Umumnya lebih panjang, seperti 6 tahun di Amerika Serikat, 9 tahun di Perancis atau bahkan seumur hidup seperti Inggris. Mengenai kewenangan, kebanyakan senat atau majelis tinggi memiliki kewenangan tertentu dalam legislasi dan pengawasan, meskipun tingkat kewenangan tersebut bervariasi di satu negara dengan negara lainnya. Argumentasi Sistem Bikameral Selain lahir dari tradisi dan sejarah yang panjang, diterapkannya bikameralisme dalam sistem perwakilan diberbagai negara pada umumnya didasarkan atas dua pertimbangan (lihat Patterson dan Mughan 1999): 1) Representation Perlunya perwakilan yang lebih luas dari pada hanya atas dasar jumlah penduduk. Dalam hal ini yang paling utama adalah pertimbangan keterwakilan wilayah. Maka acapkali dikatakan bahwa majelis rendah mencerminkan dimensi popular (penduduk) sedangkan majelis tinggi mencerminkan dimensi teritorial (Tsebelis dan Money ibid). Namun ada pula negara yang menerapkan azas keterwakilan berdasarkan keturunan, dan kelompok sosial, seperti agama, budaya dan bahasa, kelompok ekonomi, serta kelompok minoritas, yang dalam sistem yang menganut satu majelis, kepentingan-kepentingan tersebut dapat tenggelam karena tidak cukup terwakili. 2) Redundancy Perlu adanya sistem yang menjamin bahwa keputusan-keputusan politik yang penting, dibahas secara berlapis (redundancy) sehingga berbagai kepentingan dipertimbangkan secara masak dan mendalam. Menurut pendapat para ahli, sistem bikameral mencerminkan prinsip checks and balances bukan hanya antar cabang-cabang kekuasaan negara (legislatif, eksekutif, yudikatif) tapi juga di dalam cabang legislatif itu sendiri. Dengan demikian maka sistem bikameral dapat lebih mencegah terjadinya tirani mayoritas maupun tirani minoritas (Patterson dan Mughan 1999). Masalah yang seringkali ditampilkan sebagai penolakan terhadap sistem bikameral, adalah efisiensi dalam proses legislasi; karena harus melalui dua kamar, maka banyak anggapan bahwa sistem bikameral akan menganggu atau menghambat kelancaran pembuatan undang-undang. Sejak awal memang banyak yang sudah mempersoalkan manfaat yang dapat diperoleh dari
adanya dua sistem seperti tersebut di atas dibanding dengan “ongkos yang harus dibayar” dalam bentuk kecepatan proses pembuatan undang-undang. Maka negara-negara yang menganut sistem bikameral dengan caranya masing-masing telah berupaya untuk mengatasi masalah tersebut, antara lain dengan membentuk conference committee untuk menyelesaikan perbedaan yang ada antara dua majelis tersebut, sehingga dewasa ini persoalan itu tidak dipandang lagi menjadi faktor penghambat.

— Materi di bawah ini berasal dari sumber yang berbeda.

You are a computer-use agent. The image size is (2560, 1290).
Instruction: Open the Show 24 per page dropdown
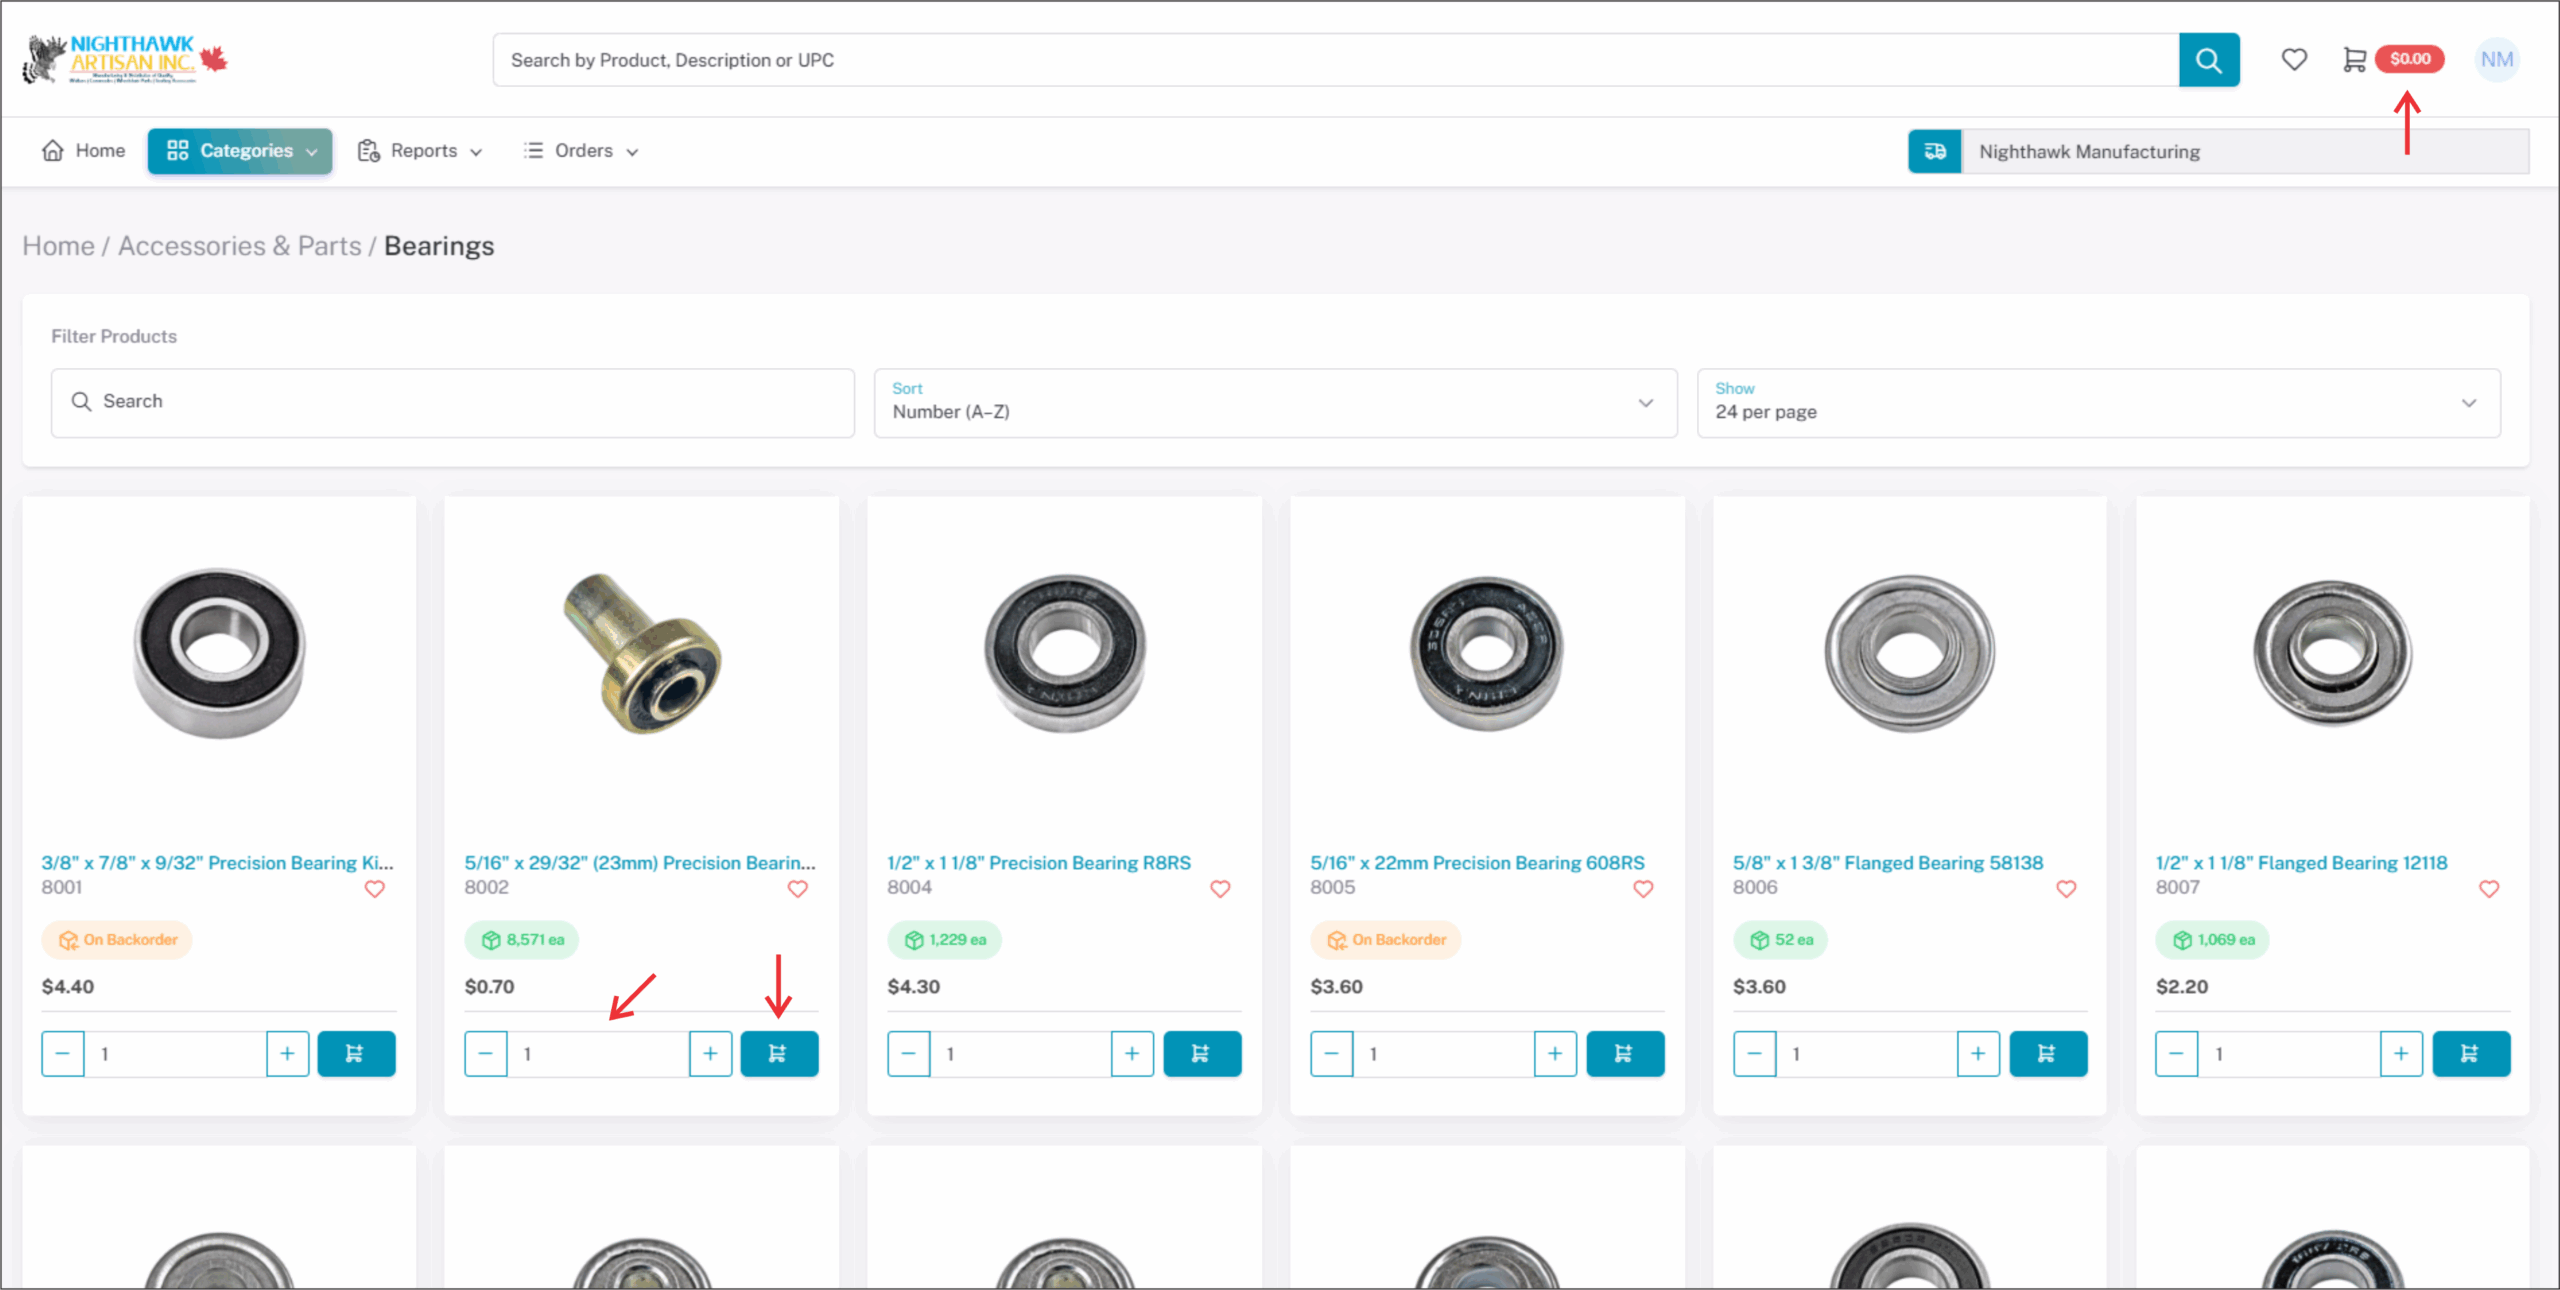[2098, 402]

KUAT LEMAHNYA SISTEM BIKAMERAL Dilihat dari segi kewenangan yang dimiliki majelis tinggi, sistem bikameral pada umumnya dibagi dalam dua kategori: kuat dan lemah. Dalam hal majelis tinggi mempunyai kewenangan legislasi dan pengawasan yang sama atau hampir sama dengan majelis rendah, maka sistem bikameral di negara tersebut disebut kuat. Dan dalam hal kewenangan yang dimiliki tersebut kurang kuat, atau sama sekali tidak ada maka termasuk kelompok yang lemah.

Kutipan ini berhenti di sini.